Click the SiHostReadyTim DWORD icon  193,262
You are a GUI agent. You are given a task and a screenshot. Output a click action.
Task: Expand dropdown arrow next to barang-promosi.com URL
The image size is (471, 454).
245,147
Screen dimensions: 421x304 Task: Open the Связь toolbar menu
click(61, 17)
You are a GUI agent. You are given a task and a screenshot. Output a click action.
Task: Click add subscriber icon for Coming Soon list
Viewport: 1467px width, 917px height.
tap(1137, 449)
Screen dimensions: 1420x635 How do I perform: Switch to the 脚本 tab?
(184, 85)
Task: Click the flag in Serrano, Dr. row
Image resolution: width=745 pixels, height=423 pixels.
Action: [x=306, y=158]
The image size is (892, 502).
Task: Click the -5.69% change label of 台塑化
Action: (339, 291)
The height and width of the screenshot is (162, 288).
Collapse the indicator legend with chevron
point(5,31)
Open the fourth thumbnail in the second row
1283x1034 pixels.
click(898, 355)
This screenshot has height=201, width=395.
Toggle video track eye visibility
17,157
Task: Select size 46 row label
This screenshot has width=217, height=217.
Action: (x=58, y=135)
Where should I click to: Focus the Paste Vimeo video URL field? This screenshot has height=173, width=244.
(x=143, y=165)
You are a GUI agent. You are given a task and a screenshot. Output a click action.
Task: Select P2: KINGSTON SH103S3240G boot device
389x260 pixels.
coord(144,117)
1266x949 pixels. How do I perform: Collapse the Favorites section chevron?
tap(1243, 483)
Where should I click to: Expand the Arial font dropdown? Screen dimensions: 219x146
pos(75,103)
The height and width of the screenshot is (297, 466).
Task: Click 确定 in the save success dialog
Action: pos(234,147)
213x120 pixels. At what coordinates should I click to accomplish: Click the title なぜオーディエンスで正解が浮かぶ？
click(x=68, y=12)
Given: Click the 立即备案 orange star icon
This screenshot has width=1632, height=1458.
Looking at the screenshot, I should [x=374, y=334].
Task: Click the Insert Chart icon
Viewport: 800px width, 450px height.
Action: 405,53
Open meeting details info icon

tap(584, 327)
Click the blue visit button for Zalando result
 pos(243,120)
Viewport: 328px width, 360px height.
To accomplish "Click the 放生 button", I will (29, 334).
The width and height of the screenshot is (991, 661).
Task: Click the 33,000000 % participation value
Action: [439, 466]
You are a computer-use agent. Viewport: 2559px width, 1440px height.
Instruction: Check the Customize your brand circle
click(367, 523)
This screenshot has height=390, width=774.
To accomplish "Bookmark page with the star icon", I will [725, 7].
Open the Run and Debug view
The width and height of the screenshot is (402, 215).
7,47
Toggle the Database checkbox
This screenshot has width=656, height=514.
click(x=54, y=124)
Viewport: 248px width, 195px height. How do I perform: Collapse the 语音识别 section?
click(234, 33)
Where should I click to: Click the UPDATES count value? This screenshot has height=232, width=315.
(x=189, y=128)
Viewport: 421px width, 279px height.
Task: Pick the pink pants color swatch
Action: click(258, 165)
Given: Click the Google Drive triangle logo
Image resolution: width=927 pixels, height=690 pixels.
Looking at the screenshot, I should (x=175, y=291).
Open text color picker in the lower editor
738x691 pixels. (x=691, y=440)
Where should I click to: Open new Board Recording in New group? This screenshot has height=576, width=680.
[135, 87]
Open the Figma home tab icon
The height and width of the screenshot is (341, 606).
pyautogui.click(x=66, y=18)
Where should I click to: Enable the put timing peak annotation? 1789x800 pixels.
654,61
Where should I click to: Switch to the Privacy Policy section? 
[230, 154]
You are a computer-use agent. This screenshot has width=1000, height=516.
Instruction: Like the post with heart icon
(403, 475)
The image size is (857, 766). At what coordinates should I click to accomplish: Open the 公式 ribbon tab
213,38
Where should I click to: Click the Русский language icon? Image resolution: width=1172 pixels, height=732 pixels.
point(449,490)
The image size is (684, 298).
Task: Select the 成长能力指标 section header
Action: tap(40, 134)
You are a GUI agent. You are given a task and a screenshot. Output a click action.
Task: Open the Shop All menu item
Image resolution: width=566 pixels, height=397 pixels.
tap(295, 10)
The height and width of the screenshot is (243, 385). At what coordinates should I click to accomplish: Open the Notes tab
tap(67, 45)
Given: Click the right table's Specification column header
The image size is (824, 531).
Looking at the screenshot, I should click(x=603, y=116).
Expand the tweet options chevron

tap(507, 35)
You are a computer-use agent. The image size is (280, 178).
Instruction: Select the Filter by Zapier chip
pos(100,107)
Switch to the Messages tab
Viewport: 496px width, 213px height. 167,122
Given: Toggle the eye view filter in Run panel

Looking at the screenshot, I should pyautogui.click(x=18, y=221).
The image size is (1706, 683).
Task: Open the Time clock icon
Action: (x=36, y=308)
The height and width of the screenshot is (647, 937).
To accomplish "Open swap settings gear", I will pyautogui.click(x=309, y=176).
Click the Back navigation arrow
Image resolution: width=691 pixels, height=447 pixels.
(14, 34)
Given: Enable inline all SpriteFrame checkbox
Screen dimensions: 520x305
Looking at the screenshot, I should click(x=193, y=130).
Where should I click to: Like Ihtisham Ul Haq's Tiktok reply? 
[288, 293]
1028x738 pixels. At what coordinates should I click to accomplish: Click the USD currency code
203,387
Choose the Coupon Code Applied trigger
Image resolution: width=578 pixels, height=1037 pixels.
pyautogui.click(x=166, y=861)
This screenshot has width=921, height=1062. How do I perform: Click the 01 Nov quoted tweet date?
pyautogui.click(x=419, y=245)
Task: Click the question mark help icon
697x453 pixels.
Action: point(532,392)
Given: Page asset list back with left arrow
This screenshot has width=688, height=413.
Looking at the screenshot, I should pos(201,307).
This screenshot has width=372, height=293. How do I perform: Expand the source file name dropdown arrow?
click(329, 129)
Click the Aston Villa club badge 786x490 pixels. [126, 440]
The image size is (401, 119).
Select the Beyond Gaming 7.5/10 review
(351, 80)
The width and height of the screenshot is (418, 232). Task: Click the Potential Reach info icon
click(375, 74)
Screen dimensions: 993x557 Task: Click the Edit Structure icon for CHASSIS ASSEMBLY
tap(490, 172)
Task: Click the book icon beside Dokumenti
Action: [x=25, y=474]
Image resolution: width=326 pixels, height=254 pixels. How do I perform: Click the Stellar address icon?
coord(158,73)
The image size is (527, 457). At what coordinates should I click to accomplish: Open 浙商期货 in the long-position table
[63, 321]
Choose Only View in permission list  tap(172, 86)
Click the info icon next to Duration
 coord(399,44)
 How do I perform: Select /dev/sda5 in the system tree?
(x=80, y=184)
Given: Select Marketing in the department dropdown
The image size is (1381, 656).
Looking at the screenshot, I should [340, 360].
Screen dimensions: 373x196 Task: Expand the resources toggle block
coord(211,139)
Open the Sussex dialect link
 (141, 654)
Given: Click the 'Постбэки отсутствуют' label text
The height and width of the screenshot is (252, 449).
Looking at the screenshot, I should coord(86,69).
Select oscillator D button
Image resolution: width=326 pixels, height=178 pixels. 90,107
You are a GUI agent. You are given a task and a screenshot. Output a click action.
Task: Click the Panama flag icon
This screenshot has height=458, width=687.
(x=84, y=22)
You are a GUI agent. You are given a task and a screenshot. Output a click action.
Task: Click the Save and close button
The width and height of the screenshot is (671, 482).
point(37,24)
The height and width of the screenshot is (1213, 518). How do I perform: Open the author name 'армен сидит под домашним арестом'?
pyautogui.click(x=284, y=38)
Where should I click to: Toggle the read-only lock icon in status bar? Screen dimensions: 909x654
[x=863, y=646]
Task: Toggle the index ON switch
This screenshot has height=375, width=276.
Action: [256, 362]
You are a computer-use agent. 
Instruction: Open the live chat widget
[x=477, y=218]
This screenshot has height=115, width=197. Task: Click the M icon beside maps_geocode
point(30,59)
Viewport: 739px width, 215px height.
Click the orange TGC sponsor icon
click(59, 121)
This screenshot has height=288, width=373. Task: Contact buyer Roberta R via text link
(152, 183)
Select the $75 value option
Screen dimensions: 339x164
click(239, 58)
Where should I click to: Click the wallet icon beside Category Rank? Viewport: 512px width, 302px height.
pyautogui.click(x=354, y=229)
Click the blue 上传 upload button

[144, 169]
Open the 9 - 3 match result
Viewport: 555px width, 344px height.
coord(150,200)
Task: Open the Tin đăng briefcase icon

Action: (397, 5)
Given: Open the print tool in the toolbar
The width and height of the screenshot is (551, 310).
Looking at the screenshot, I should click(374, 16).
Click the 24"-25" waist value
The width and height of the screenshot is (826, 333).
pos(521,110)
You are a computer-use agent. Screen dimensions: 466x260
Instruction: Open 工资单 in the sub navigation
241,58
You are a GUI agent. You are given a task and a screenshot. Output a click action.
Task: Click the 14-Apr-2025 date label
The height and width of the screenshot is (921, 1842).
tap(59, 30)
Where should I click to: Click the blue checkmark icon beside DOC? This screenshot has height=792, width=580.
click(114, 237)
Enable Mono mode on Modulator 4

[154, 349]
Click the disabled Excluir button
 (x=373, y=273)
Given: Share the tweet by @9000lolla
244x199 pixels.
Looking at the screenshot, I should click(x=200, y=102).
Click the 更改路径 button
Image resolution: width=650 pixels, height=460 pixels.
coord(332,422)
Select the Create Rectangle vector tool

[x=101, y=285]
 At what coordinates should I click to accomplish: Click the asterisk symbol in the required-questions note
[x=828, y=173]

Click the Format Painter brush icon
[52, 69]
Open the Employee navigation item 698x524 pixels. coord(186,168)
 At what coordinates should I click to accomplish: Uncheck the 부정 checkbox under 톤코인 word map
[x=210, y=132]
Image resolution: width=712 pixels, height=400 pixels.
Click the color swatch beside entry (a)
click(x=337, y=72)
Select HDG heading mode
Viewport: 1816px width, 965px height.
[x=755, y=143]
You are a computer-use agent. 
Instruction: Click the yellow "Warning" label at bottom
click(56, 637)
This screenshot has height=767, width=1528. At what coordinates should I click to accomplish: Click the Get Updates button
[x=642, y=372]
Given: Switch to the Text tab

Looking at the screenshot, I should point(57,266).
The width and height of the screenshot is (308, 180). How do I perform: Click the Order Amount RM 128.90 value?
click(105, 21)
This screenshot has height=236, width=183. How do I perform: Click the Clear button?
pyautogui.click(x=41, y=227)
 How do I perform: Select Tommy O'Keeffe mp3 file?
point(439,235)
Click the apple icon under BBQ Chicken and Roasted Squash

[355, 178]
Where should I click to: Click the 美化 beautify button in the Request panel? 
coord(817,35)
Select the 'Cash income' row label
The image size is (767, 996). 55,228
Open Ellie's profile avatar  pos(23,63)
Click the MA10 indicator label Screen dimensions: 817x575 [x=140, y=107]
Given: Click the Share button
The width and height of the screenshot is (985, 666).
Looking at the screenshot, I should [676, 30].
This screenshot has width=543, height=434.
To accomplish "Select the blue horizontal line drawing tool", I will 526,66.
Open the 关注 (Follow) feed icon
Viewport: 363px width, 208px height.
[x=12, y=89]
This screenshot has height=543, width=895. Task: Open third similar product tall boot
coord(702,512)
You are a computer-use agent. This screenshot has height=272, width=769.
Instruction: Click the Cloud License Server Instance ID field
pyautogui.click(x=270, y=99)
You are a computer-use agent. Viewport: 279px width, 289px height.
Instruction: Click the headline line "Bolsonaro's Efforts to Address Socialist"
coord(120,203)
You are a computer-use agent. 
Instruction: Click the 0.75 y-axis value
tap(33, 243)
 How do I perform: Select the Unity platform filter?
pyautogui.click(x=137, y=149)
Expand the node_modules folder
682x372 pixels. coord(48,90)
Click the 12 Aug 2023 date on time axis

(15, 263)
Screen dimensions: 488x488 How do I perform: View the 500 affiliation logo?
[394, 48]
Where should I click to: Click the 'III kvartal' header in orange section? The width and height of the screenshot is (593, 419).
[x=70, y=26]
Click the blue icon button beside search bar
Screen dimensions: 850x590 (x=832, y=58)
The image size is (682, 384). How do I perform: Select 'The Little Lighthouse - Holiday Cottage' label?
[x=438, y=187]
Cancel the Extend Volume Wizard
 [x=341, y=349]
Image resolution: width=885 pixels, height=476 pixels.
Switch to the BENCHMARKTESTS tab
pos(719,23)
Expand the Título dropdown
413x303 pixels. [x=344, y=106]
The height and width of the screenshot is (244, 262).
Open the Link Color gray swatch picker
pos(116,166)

□ □ □ □ □ □ □

Aufgabenstellung. Ersetzen Sie in den Zeilen von der Zeile mit „Viewport: 328px width, 360px height.“ bis einschließlich der Zeile mit „738x691 pixels. (x=691, y=440)“ den Ausdruck „Google Drive“ durch „Dropbox“. Geben Sie nur diese Zeilen wieder und lassen Sie alles Übrige unverändert.

Gelöste Aufgabe.
Viewport: 328px width, 360px height.
To accomplish "Click the 放生 button", I will (29, 334).
The width and height of the screenshot is (991, 661).
Task: Click the 33,000000 % participation value
Action: [439, 466]
You are a computer-use agent. Viewport: 2559px width, 1440px height.
Instruction: Check the Customize your brand circle
click(367, 523)
This screenshot has height=390, width=774.
To accomplish "Bookmark page with the star icon", I will [725, 7].
Open the Run and Debug view
The width and height of the screenshot is (402, 215).
7,47
Toggle the Database checkbox
This screenshot has width=656, height=514.
click(x=54, y=124)
Viewport: 248px width, 195px height. How do I perform: Collapse the 语音识别 section?
click(234, 33)
Where should I click to: Click the UPDATES count value? This screenshot has height=232, width=315.
(x=189, y=128)
Viewport: 421px width, 279px height.
Task: Pick the pink pants color swatch
Action: click(258, 165)
Given: Click the Dropbox triangle logo
Image resolution: width=927 pixels, height=690 pixels.
Looking at the screenshot, I should (x=175, y=291).
Open text color picker in the lower editor
738x691 pixels. (x=691, y=440)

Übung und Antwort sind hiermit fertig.